Task instructions: Word for word, repeat every record.
****
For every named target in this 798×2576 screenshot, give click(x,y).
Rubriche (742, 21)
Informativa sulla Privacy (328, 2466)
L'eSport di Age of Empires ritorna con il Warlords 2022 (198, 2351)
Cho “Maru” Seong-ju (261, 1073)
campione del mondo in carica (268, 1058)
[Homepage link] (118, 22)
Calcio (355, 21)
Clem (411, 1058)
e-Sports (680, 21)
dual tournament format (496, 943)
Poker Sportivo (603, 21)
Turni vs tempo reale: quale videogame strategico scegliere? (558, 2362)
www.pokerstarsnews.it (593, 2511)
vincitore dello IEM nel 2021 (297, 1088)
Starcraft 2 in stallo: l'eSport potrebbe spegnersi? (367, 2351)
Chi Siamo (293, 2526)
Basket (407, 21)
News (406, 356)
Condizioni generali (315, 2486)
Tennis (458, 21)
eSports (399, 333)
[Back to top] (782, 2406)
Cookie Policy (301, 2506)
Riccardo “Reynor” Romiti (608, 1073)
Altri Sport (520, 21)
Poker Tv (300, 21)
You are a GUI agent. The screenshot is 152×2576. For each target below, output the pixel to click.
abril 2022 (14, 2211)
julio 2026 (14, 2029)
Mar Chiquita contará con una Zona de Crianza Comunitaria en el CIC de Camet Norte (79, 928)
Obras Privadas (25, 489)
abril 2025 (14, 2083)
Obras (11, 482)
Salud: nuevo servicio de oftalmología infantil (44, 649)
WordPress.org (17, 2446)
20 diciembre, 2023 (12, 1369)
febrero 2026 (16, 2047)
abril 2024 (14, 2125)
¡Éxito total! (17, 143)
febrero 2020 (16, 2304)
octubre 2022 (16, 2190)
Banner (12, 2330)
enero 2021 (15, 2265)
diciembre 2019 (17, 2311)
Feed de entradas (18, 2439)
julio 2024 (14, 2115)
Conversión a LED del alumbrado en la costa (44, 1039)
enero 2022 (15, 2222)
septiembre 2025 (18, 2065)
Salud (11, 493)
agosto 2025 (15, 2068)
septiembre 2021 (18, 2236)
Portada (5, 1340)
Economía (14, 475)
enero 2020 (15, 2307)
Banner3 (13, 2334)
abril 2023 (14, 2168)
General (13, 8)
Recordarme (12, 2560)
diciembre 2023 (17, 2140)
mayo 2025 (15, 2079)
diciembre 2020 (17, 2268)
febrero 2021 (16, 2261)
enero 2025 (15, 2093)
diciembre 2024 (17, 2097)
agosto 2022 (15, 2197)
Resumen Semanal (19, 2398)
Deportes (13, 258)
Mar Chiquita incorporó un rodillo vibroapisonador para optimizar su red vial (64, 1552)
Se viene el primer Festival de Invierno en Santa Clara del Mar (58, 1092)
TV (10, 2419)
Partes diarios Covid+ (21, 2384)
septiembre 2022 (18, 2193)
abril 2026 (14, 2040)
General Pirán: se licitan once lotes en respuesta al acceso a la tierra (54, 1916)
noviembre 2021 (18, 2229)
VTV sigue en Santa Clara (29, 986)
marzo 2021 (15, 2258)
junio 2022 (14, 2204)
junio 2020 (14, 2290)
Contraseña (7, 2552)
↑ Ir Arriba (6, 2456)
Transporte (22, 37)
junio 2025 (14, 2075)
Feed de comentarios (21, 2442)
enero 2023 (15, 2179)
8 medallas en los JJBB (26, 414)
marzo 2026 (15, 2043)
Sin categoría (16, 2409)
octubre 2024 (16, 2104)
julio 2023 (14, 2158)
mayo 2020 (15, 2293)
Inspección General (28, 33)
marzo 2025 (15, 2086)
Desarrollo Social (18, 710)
****
Task answer:
For every named target in this 798×2576 screenshot, give click(x,y).
Rubriche (742, 21)
Informativa sulla Privacy (328, 2466)
L'eSport di Age of Empires ritorna con il Warlords 2022 (198, 2351)
Cho “Maru” Seong-ju (261, 1073)
campione del mondo in carica (268, 1058)
[Homepage link] (118, 22)
Calcio (355, 21)
Clem (411, 1058)
e-Sports (680, 21)
dual tournament format (496, 943)
Poker Sportivo (603, 21)
Turni vs tempo reale: quale videogame strategico scegliere? (558, 2362)
www.pokerstarsnews.it (593, 2511)
vincitore dello IEM nel 2021 (297, 1088)
Starcraft 2 in stallo: l'eSport potrebbe spegnersi? (367, 2351)
Chi Siamo (293, 2526)
Basket (407, 21)
News (406, 356)
Condizioni generali (315, 2486)
Tennis (458, 21)
eSports (399, 333)
[Back to top] (782, 2406)
Cookie Policy (301, 2506)
Riccardo “Reynor” Romiti (608, 1073)
Altri Sport (520, 21)
Poker Tv (300, 21)
You are a GUI agent. The screenshot is 152×2576. For each target below, output the pixel to click.
abril 2022 (14, 2211)
julio 2026 (14, 2029)
Mar Chiquita contará con una Zona de Crianza Comunitaria en el CIC de Camet Norte (79, 928)
Obras Privadas (25, 489)
abril 2025 (14, 2083)
Obras (11, 482)
Salud: nuevo servicio de oftalmología infantil (44, 649)
WordPress.org (17, 2446)
20 diciembre, 2023 (12, 1369)
febrero 2026 (16, 2047)
abril 2024 (14, 2125)
¡Éxito total! (17, 143)
febrero 2020 (16, 2304)
octubre 2022 (16, 2190)
Banner (12, 2330)
enero 2021 (15, 2265)
diciembre 2019 (17, 2311)
Feed de entradas (18, 2439)
julio 2024 (14, 2115)
Conversión a LED del alumbrado en la costa (44, 1039)
enero 2022 (15, 2222)
septiembre 2025 (18, 2065)
Salud (11, 493)
agosto 2025 (15, 2068)
septiembre 2021 (18, 2236)
Portada (5, 1340)
Economía (14, 475)
enero 2020 (15, 2307)
Banner3 (13, 2334)
abril 2023 (14, 2168)
General (13, 8)
Recordarme (12, 2560)
diciembre 2023 (17, 2140)
mayo 2025 (15, 2079)
diciembre 2020 (17, 2268)
febrero 2021 (16, 2261)
enero 2025 (15, 2093)
diciembre 2024 (17, 2097)
agosto 2022 (15, 2197)
Resumen Semanal (19, 2398)
Deportes (13, 258)
Mar Chiquita incorporó un rodillo vibroapisonador para optimizar su red vial (64, 1552)
Se viene el primer Festival de Invierno en Santa Clara del Mar (58, 1092)
TV (10, 2419)
Partes diarios Covid+ (21, 2384)
septiembre 2022 (18, 2193)
abril 2026 (14, 2040)
General Pirán: se licitan once lotes en respuesta al acceso a la tierra (54, 1916)
noviembre 2021 (18, 2229)
VTV sigue en Santa Clara (29, 986)
marzo 2021 (15, 2258)
junio 2022 (14, 2204)
junio 2020 (14, 2290)
Contraseña (7, 2552)
↑ Ir Arriba (6, 2456)
Transporte (22, 37)
junio 2025 (14, 2075)
Feed de comentarios (21, 2442)
enero 2023 (15, 2179)
8 medallas en los JJBB (26, 414)
marzo 2026 (15, 2043)
Sin categoría (16, 2409)
octubre 2024 (16, 2104)
julio 2023 (14, 2158)
mayo 2020 (15, 2293)
Inspección General (28, 33)
marzo 2025 (15, 2086)
Desarrollo Social (18, 710)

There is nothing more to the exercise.